LA CRISE DE SUEZ ET LA GUERRE DE SIX JOURS : OCCUPATIONS
ISRAELIENNES, RESISTANCE PALESTINIENNE, ET ETATS ARABES DE 1956 A "SEPTEMBRE NOIR" (SEPTEMBRE 1972)
LA CRISE DE SUEZ ET SES CONSEQUENCES DIRECTES
Le 26 juillet 1956,
le président égyptien Nasser annonce la nationalisation de la compagnie du canal de Suez,
compagnie à capitaux essentiellement français et britanniques. La France et la Grande-Bretagne préparent
une riposte avec l'aide d'Israël, qui s'inquiète de l'antisionisme virulent de Nasser. L'opération
militaire lancée par les trois pays le 29 octobre 1956 est condamnée par l'ONU ; l'URSS menace Français
et Britanniques d'intervenir ; les Etats-Unis font également pression sur leurs alliés, contraints à un
retrait humiliant, triomphal pour Nasser, qui se pose désormais comme leader du monde arabe et
personnage clé de la question palestinienne dans les années 60.

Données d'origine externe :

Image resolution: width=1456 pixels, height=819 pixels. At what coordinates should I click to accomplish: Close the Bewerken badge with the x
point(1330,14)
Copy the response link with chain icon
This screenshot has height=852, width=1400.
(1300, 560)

Après la crise de Suez, des
forces de l'ONU sont mises en place dans le Sinaï et à Gaza, territoires occupés par l'Egypte, tandis
que le roi Hussein de Jordanie reprend son royaume en main. La guerre des frontières est ainsi
provisoirement arrêtée, même si des incidents périodiques ont lieu entre Israël et la Syrie dans les
zones démilitarisées. La violence est donc au plus bas, mais les problèmes sont très loin d'être
réglés, les Etats arabes refusant de reconnaître Israël, et Israël continuant d'envisager la conquête de
la Cisjordanie.
LE PROGRAMME STRATEGIQUE ISRAELIEN
Ben Gourion met
en place une stratégie secrète d'encerclement des Etats arabes frontaliers : il s'agit de constituer une
alliance secrète avec l'Iran, la Turquie, l'Ethiopie et le Soudan, et d'ainsi permettre une collusion
entre alliés des Etats-Unis et ennemis du monde arabe. Cette entreprise renforce l'image impérialiste
d'Israël chez les Arabes. Dans le même temps, Shimon Pérès organise le programme nucléaire
israélien, soutenu par la France qui a promis d'aider Israël à se doter de l'arme nucléaire. Israël
continue également le détournement des eaux du Jourdain.